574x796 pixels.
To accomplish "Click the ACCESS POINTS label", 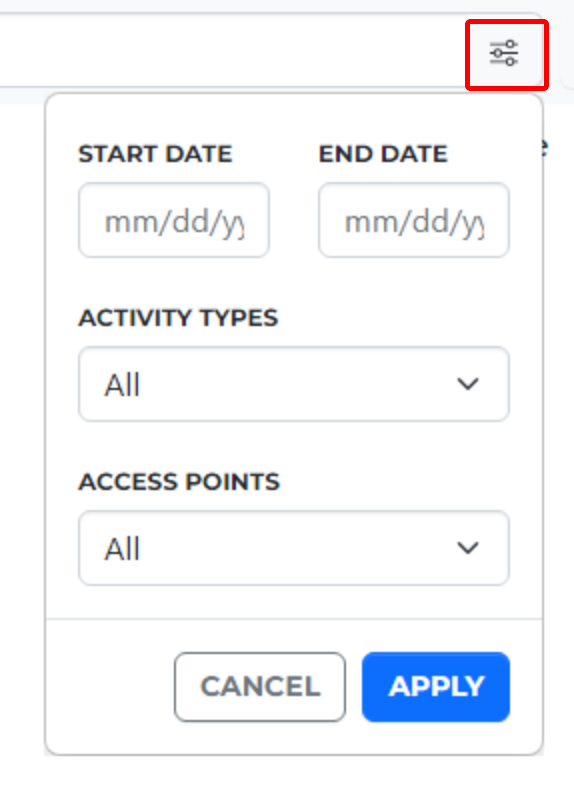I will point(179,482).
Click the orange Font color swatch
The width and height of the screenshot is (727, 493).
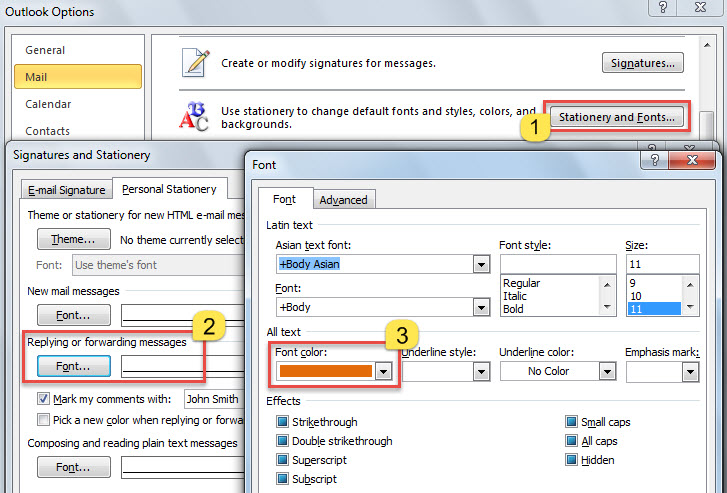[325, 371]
________________________
◆ INSTRUCTIONS TO FOLLOW
Please write out exactly the lines from the one holding "The width and" through the last line of the material above, both included, as a copy without pictures.

◆ ANSWER TO THIS PROBLEM
The width and height of the screenshot is (727, 493).
[325, 371]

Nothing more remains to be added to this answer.